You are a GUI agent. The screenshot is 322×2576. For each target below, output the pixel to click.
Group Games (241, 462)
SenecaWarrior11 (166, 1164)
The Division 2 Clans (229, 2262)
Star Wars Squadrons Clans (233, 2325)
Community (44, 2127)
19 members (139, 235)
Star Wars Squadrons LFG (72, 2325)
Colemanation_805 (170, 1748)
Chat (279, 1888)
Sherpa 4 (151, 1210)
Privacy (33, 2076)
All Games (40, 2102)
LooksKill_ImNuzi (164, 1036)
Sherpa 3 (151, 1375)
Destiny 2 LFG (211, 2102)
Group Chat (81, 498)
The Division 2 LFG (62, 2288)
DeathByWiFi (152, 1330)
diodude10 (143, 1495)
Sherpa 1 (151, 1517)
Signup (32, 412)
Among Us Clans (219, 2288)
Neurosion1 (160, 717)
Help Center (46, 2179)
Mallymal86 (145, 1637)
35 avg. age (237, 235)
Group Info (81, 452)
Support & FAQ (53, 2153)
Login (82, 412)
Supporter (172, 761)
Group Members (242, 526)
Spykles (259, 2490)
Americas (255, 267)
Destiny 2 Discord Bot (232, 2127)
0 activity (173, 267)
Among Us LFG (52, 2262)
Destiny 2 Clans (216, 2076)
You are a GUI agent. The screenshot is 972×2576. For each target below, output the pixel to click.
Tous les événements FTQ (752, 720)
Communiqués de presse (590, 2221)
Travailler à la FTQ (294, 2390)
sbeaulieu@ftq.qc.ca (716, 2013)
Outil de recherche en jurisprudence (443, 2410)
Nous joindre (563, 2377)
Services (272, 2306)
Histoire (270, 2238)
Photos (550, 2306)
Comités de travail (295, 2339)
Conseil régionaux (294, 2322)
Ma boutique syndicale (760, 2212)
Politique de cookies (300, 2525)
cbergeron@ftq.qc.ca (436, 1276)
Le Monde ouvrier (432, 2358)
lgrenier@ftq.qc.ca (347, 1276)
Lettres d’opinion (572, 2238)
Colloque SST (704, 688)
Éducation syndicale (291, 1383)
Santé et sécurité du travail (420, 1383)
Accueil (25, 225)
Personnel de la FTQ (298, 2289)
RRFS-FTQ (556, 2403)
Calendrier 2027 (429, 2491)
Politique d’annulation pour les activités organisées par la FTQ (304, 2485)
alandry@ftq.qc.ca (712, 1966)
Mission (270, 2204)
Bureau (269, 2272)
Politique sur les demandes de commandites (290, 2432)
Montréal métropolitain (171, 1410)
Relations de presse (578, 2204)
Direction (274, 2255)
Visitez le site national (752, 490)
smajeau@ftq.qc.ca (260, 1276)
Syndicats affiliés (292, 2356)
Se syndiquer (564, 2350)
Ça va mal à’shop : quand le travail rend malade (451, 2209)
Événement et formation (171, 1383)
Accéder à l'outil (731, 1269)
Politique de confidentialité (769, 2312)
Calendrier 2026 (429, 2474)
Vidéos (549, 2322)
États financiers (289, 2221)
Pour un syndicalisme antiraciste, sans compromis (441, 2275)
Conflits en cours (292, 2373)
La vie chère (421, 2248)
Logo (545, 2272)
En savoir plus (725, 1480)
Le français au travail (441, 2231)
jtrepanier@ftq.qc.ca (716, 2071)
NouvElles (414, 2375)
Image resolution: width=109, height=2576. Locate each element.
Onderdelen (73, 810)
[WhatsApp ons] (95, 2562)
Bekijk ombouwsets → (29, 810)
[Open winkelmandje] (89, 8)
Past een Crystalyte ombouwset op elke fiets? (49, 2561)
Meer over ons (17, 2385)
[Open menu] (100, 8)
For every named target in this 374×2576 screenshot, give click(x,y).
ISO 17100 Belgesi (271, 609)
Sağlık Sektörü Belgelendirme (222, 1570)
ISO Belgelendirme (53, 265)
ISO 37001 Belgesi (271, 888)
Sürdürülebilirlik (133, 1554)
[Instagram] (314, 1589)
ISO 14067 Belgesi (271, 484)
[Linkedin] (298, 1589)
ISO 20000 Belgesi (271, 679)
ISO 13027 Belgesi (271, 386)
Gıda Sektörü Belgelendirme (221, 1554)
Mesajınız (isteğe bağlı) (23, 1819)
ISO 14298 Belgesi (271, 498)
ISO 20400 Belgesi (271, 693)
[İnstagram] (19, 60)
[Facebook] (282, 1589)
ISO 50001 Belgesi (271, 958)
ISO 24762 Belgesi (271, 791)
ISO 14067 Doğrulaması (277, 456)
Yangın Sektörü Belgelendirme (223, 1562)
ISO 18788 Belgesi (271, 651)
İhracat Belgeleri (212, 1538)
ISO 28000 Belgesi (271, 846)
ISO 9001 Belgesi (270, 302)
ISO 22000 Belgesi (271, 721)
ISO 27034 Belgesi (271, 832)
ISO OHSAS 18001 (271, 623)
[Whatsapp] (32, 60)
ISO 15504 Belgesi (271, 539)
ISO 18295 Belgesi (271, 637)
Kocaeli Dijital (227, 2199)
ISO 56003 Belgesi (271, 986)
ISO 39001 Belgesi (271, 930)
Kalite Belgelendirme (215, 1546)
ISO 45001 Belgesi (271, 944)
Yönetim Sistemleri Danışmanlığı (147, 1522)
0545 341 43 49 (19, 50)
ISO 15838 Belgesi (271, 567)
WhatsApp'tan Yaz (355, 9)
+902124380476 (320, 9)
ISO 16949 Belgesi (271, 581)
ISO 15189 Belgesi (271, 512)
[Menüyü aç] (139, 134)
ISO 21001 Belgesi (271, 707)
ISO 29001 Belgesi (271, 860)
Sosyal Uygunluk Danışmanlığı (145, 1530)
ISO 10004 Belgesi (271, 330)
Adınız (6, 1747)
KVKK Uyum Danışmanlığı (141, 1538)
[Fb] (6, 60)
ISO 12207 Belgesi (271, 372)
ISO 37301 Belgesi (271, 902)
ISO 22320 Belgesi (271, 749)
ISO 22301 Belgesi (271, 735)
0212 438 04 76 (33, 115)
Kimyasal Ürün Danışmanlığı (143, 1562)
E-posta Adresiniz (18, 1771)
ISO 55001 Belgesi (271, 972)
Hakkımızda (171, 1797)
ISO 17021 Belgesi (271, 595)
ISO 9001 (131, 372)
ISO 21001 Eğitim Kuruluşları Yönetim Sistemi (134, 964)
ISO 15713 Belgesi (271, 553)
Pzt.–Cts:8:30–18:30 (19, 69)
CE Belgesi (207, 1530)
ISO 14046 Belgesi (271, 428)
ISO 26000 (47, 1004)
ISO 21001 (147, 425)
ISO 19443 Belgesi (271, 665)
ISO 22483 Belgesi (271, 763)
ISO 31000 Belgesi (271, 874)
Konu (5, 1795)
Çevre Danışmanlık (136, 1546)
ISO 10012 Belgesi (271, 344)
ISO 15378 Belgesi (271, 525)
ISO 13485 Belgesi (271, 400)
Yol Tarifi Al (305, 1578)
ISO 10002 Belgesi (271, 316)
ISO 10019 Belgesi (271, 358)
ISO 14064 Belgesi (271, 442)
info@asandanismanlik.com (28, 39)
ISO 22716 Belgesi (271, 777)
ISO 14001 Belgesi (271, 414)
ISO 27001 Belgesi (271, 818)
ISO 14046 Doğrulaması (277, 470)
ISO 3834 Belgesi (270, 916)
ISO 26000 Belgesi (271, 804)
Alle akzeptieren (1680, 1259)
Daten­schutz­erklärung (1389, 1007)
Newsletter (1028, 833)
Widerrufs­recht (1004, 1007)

========

Retype the whole listing above exactly as it appears.

You are a GUI agent. The screenshot is 322×2576. For each target below, output the pixel to click.
Group Games (241, 462)
SenecaWarrior11 (166, 1164)
The Division 2 Clans (229, 2262)
Star Wars Squadrons Clans (233, 2325)
Community (44, 2127)
19 members (139, 235)
Star Wars Squadrons LFG (72, 2325)
Colemanation_805 (170, 1748)
Chat (279, 1888)
Sherpa 4 (151, 1210)
Privacy (33, 2076)
All Games (40, 2102)
LooksKill_ImNuzi (164, 1036)
Sherpa 3 (151, 1375)
Destiny 2 LFG (211, 2102)
Group Chat (81, 498)
The Division 2 LFG (62, 2288)
DeathByWiFi (152, 1330)
diodude10 (143, 1495)
Sherpa 1 (151, 1517)
Signup (32, 412)
Among Us Clans (219, 2288)
Neurosion1 (160, 717)
Help Center (46, 2179)
Mallymal86 (145, 1637)
35 avg. age (237, 235)
Group Info (81, 452)
Support & FAQ (53, 2153)
Login (82, 412)
Supporter (172, 761)
Group Members (242, 526)
Spykles (259, 2490)
Americas (255, 267)
Destiny 2 Discord Bot (232, 2127)
0 activity (173, 267)
Among Us LFG (52, 2262)
Destiny 2 Clans (216, 2076)
You are a GUI agent. The screenshot is 972×2576. For each target below, output the pixel to click.
Tous les événements FTQ (752, 720)
Communiqués de presse (590, 2221)
Travailler à la FTQ (294, 2390)
sbeaulieu@ftq.qc.ca (716, 2013)
Outil de recherche en jurisprudence (443, 2410)
Nous joindre (563, 2377)
Services (272, 2306)
Histoire (270, 2238)
Photos (550, 2306)
Comités de travail (295, 2339)
Conseil régionaux (294, 2322)
Ma boutique syndicale (760, 2212)
Politique de cookies (300, 2525)
cbergeron@ftq.qc.ca (436, 1276)
Le Monde ouvrier (432, 2358)
lgrenier@ftq.qc.ca (347, 1276)
Lettres d’opinion (572, 2238)
Colloque SST (704, 688)
Éducation syndicale (291, 1383)
Santé et sécurité du travail (420, 1383)
Accueil (25, 225)
Personnel de la FTQ (298, 2289)
RRFS-FTQ (556, 2403)
Calendrier 2027 (429, 2491)
Politique d’annulation pour les activités organisées par la FTQ (304, 2485)
alandry@ftq.qc.ca (712, 1966)
Mission (270, 2204)
Bureau (269, 2272)
Politique sur les demandes de commandites (290, 2432)
Montréal métropolitain (171, 1410)
Relations de presse (578, 2204)
Direction (274, 2255)
Visitez le site national (752, 490)
smajeau@ftq.qc.ca (260, 1276)
Syndicats affiliés (292, 2356)
Se syndiquer (564, 2350)
Ça va mal à’shop : quand le travail rend malade (451, 2209)
Événement et formation (171, 1383)
Accéder à l'outil (731, 1269)
Politique de confidentialité (769, 2312)
Calendrier 2026 (429, 2474)
Vidéos (549, 2322)
États financiers (289, 2221)
Pour un syndicalisme antiraciste, sans compromis (441, 2275)
Conflits en cours (292, 2373)
La vie chère (421, 2248)
Logo (545, 2272)
En savoir plus (725, 1480)
Le français au travail (441, 2231)
jtrepanier@ftq.qc.ca (716, 2071)
NouvElles (414, 2375)
Image resolution: width=109, height=2576. Locate each element.
Onderdelen (73, 810)
[WhatsApp ons] (95, 2562)
Bekijk ombouwsets → (29, 810)
[Open winkelmandje] (89, 8)
Past een Crystalyte ombouwset op elke fiets? (49, 2561)
Meer over ons (17, 2385)
[Open menu] (100, 8)
For every named target in this 374×2576 screenshot, give click(x,y).
ISO 17100 Belgesi (271, 609)
Sağlık Sektörü Belgelendirme (222, 1570)
ISO Belgelendirme (53, 265)
ISO 37001 Belgesi (271, 888)
Sürdürülebilirlik (133, 1554)
[Instagram] (314, 1589)
ISO 14067 Belgesi (271, 484)
[Linkedin] (298, 1589)
ISO 20000 Belgesi (271, 679)
ISO 13027 Belgesi (271, 386)
Gıda Sektörü Belgelendirme (221, 1554)
Mesajınız (isteğe bağlı) (23, 1819)
ISO 14298 Belgesi (271, 498)
ISO 20400 Belgesi (271, 693)
[İnstagram] (19, 60)
[Facebook] (282, 1589)
ISO 50001 Belgesi (271, 958)
ISO 24762 Belgesi (271, 791)
ISO 14067 Doğrulaması (277, 456)
Yangın Sektörü Belgelendirme (223, 1562)
ISO 18788 Belgesi (271, 651)
İhracat Belgeleri (212, 1538)
ISO 28000 Belgesi (271, 846)
ISO 9001 Belgesi (270, 302)
ISO 22000 Belgesi (271, 721)
ISO 27034 Belgesi (271, 832)
ISO OHSAS 18001 (271, 623)
[Whatsapp] (32, 60)
ISO 15504 Belgesi (271, 539)
ISO 18295 Belgesi (271, 637)
Kocaeli Dijital (227, 2199)
ISO 56003 Belgesi (271, 986)
ISO 39001 Belgesi (271, 930)
Kalite Belgelendirme (215, 1546)
ISO 45001 Belgesi (271, 944)
Yönetim Sistemleri Danışmanlığı (147, 1522)
0545 341 43 49 (19, 50)
ISO 15838 Belgesi (271, 567)
WhatsApp'tan Yaz (355, 9)
+902124380476 (320, 9)
ISO 16949 Belgesi (271, 581)
ISO 15189 Belgesi (271, 512)
[Menüyü aç] (139, 134)
ISO 21001 Belgesi (271, 707)
ISO 29001 Belgesi (271, 860)
Sosyal Uygunluk Danışmanlığı (145, 1530)
ISO 10004 Belgesi (271, 330)
Adınız (6, 1747)
KVKK Uyum Danışmanlığı (141, 1538)
[Fb] (6, 60)
ISO 12207 Belgesi (271, 372)
ISO 37301 Belgesi (271, 902)
ISO 22320 Belgesi (271, 749)
ISO 22301 Belgesi (271, 735)
0212 438 04 76 (33, 115)
Kimyasal Ürün Danışmanlığı (143, 1562)
E-posta Adresiniz (18, 1771)
ISO 55001 Belgesi (271, 972)
Hakkımızda (171, 1797)
ISO 17021 Belgesi (271, 595)
ISO 9001 (131, 372)
ISO 21001 Eğitim Kuruluşları Yönetim Sistemi (134, 964)
ISO 15713 Belgesi (271, 553)
Pzt.–Cts:8:30–18:30 (19, 69)
CE Belgesi (207, 1530)
ISO 14046 Belgesi (271, 428)
ISO 26000 (47, 1004)
ISO 21001 (147, 425)
ISO 19443 Belgesi (271, 665)
ISO 22483 Belgesi (271, 763)
ISO 31000 Belgesi (271, 874)
Konu (5, 1795)
Çevre Danışmanlık (136, 1546)
ISO 10012 Belgesi (271, 344)
ISO 15378 Belgesi (271, 525)
ISO 13485 Belgesi (271, 400)
Yol Tarifi Al (305, 1578)
ISO 10002 Belgesi (271, 316)
ISO 10019 Belgesi (271, 358)
ISO 14064 Belgesi (271, 442)
info@asandanismanlik.com (28, 39)
ISO 22716 Belgesi (271, 777)
ISO 14001 Belgesi (271, 414)
ISO 27001 Belgesi (271, 818)
ISO 14046 Doğrulaması (277, 470)
ISO 3834 Belgesi (270, 916)
ISO 26000 Belgesi (271, 804)
Alle akzeptieren (1680, 1259)
Daten­schutz­erklärung (1389, 1007)
Newsletter (1028, 833)
Widerrufs­recht (1004, 1007)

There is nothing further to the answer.